─── The data

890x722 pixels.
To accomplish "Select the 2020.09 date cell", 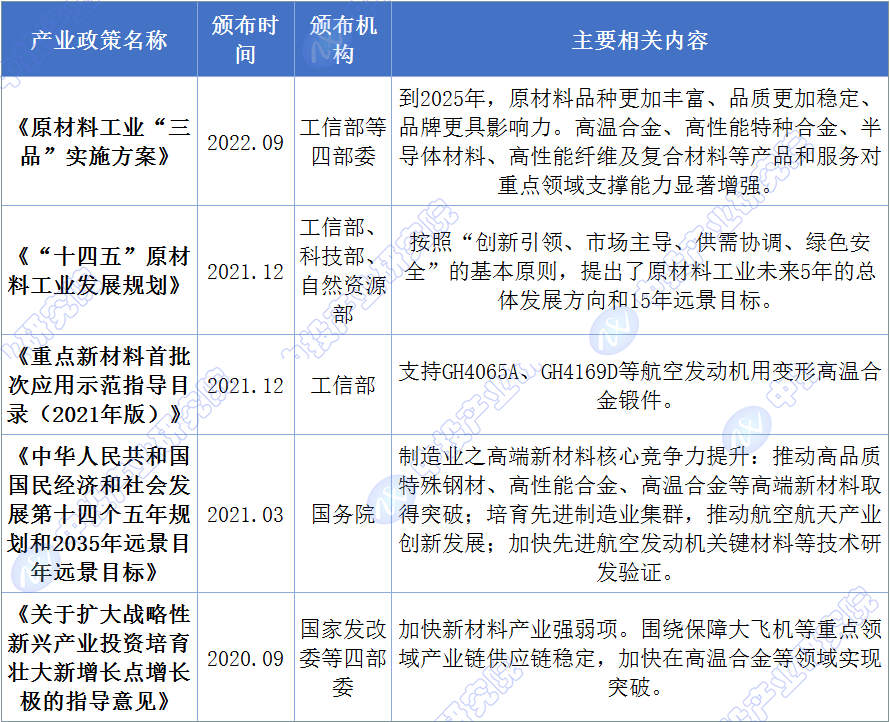I will pos(245,658).
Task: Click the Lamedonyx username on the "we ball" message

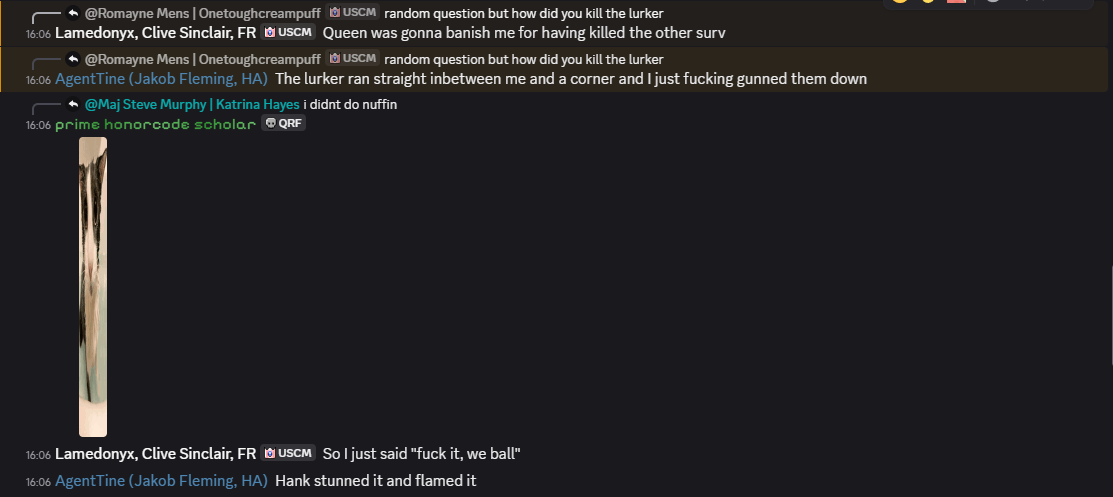Action: coord(155,454)
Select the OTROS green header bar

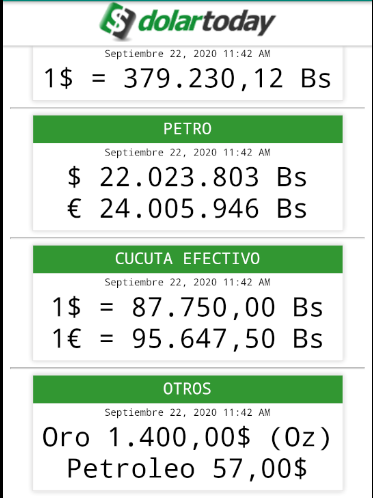[x=188, y=389]
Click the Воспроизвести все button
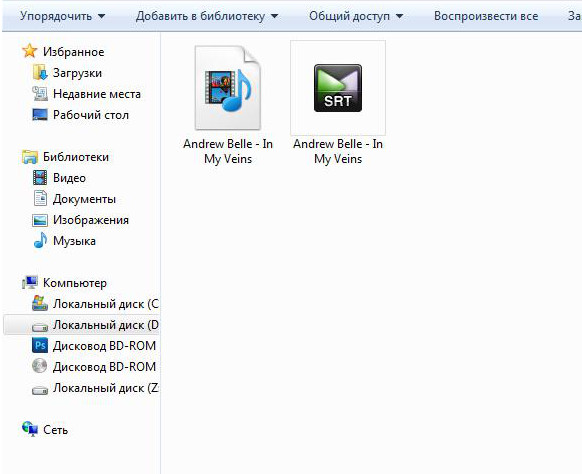Screen dimensions: 582x474 [x=486, y=16]
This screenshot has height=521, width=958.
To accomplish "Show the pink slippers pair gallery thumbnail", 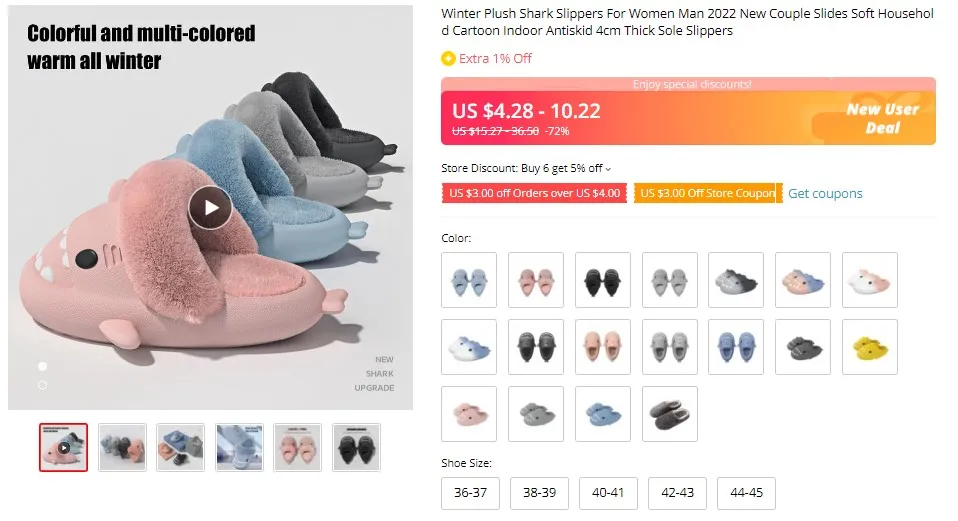I will pyautogui.click(x=298, y=447).
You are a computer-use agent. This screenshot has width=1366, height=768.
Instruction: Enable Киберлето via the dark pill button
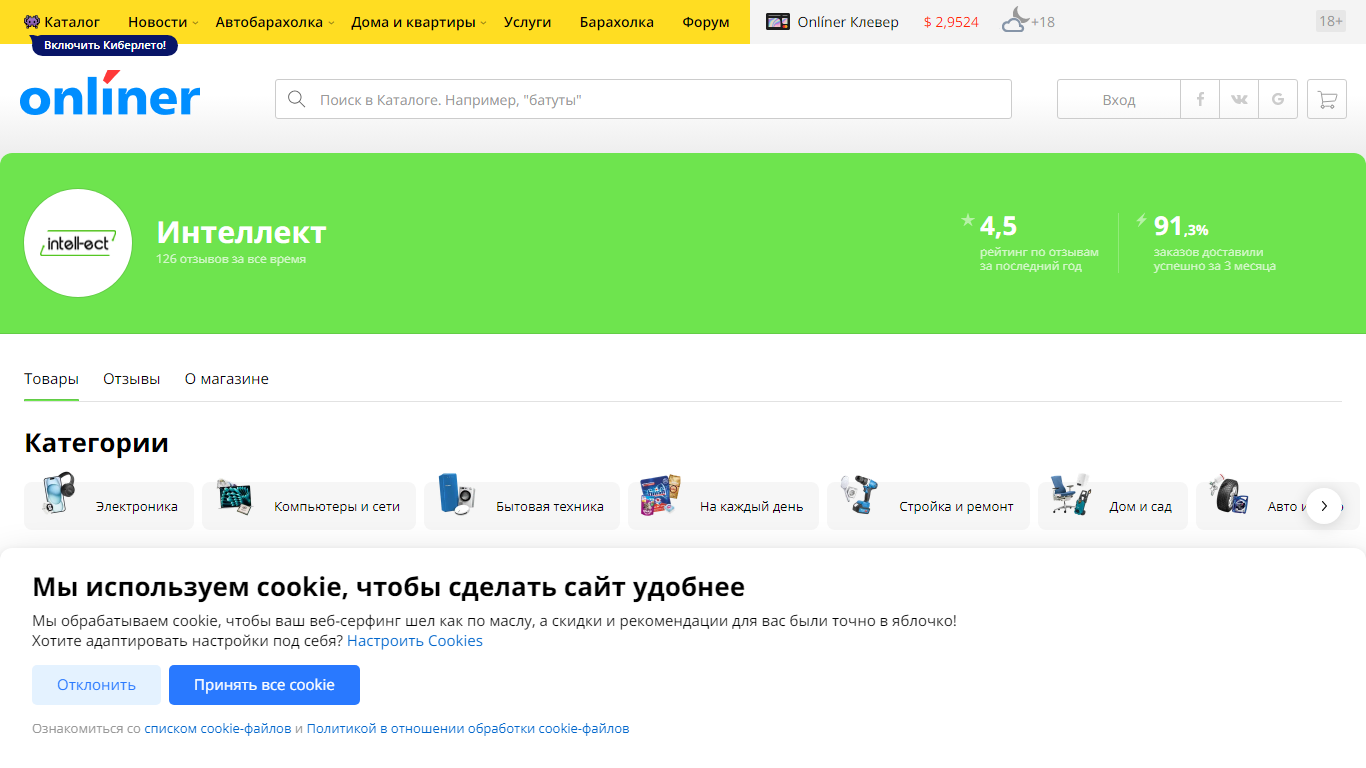(x=105, y=45)
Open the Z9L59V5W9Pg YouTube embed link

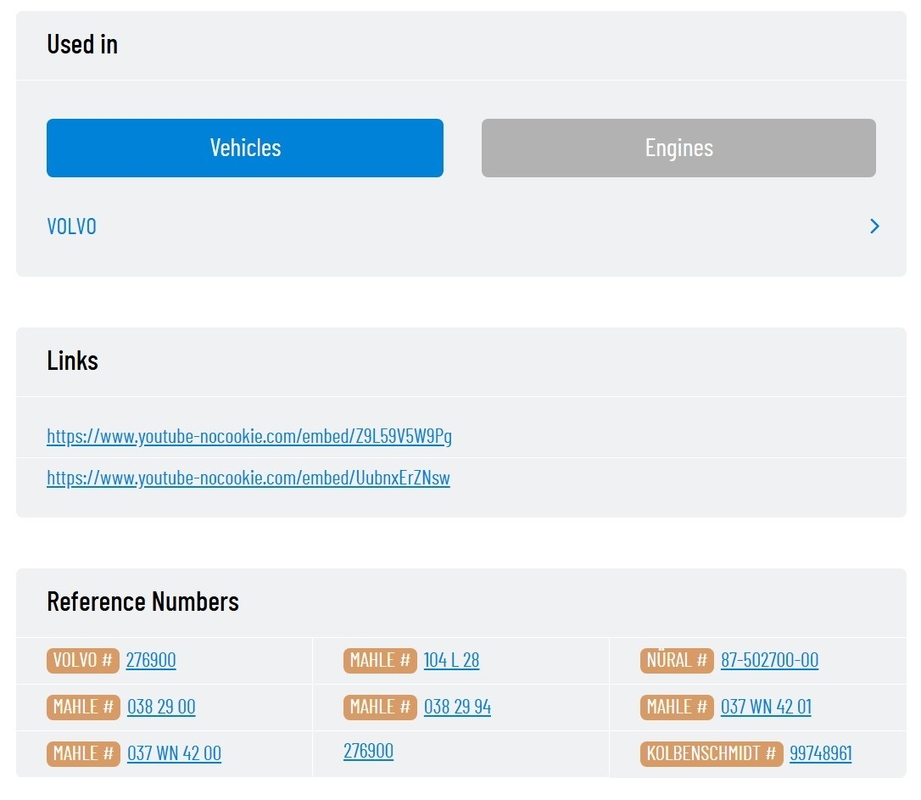[x=249, y=436]
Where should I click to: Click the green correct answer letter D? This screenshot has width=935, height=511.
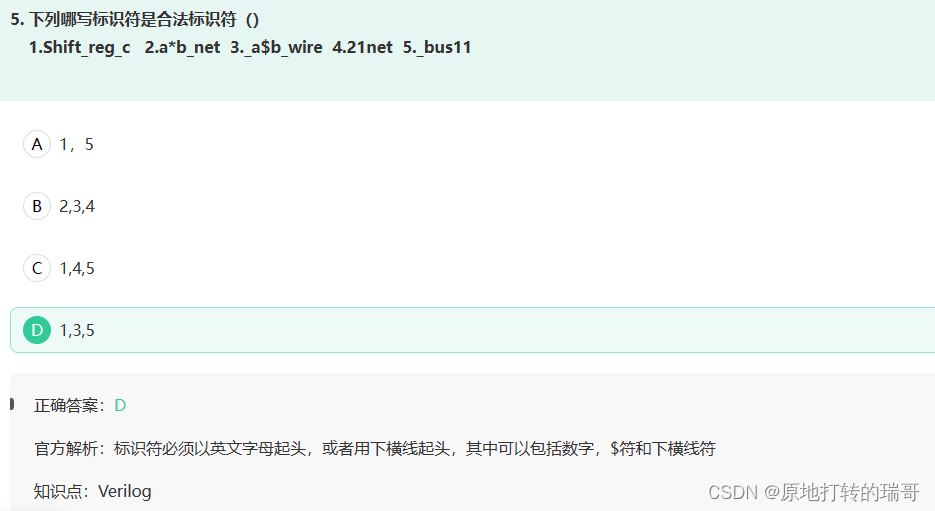pos(120,405)
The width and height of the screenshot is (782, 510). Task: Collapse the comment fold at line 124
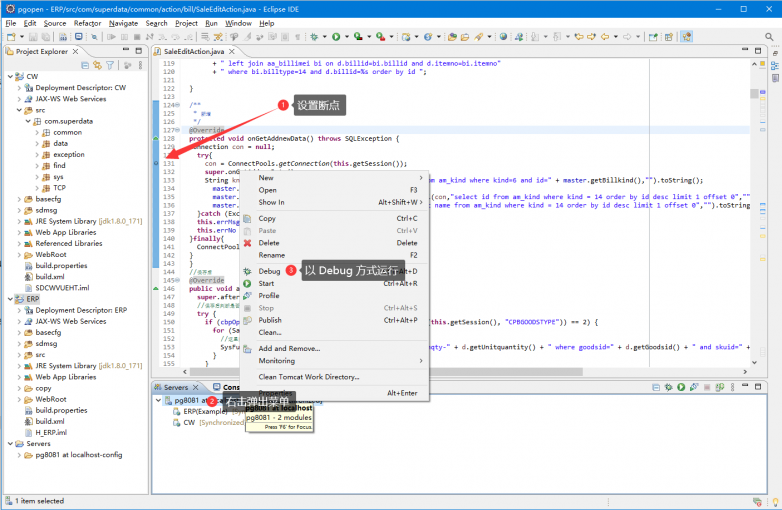point(179,104)
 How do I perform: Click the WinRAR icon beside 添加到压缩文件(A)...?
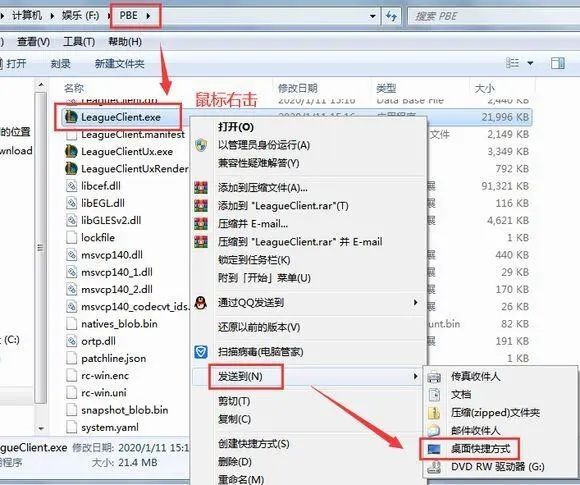click(x=201, y=188)
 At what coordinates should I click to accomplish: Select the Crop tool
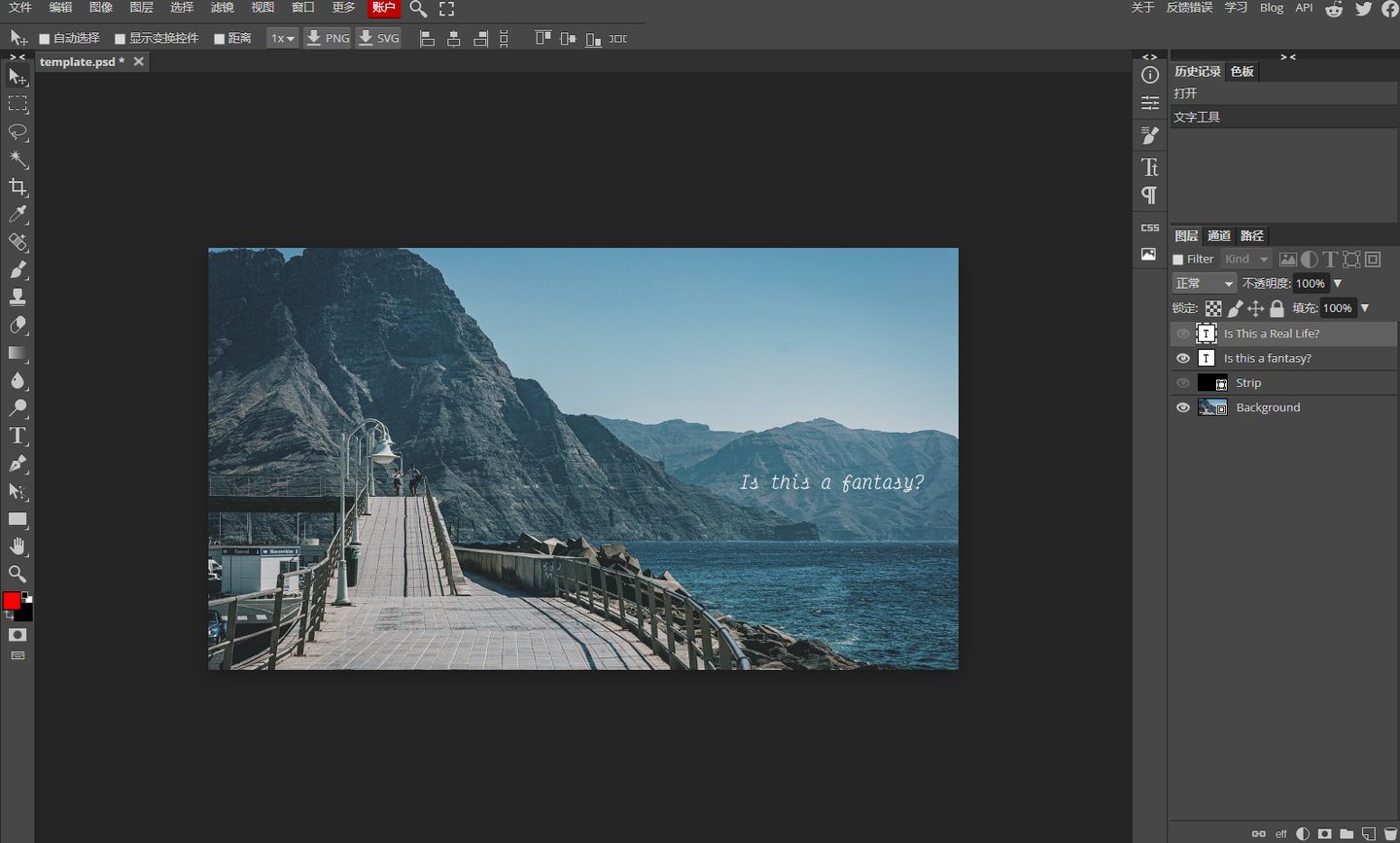(18, 187)
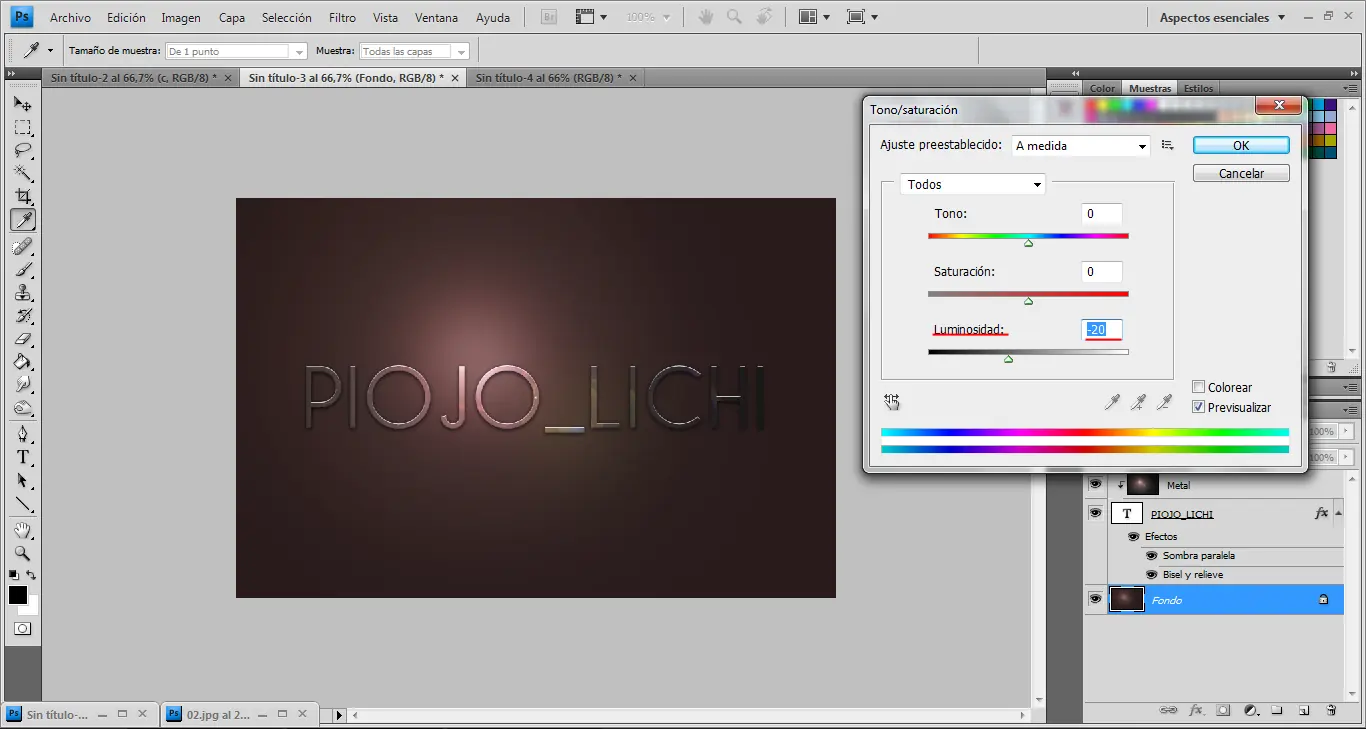Enable the Colorear checkbox

(x=1197, y=386)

──────

• **Task prompt**:
Reproduce the lines from the one with "Where should I" through the end of the data, keeping both end lines, adding nothing, and dropping any pictures.

• **Answer space**:
Where should I click to: Click the green correct answer letter D? This screenshot has width=935, height=511.
pos(120,405)
The width and height of the screenshot is (782, 510). Task: Collapse the comment fold at line 124
point(179,104)
 How do I perform: Click the WinRAR icon beside 添加到压缩文件(A)...?
click(x=201, y=188)
 At what coordinates should I click to accomplish: Select the Crop tool
(18, 187)
Enable the Colorear checkbox

(x=1197, y=386)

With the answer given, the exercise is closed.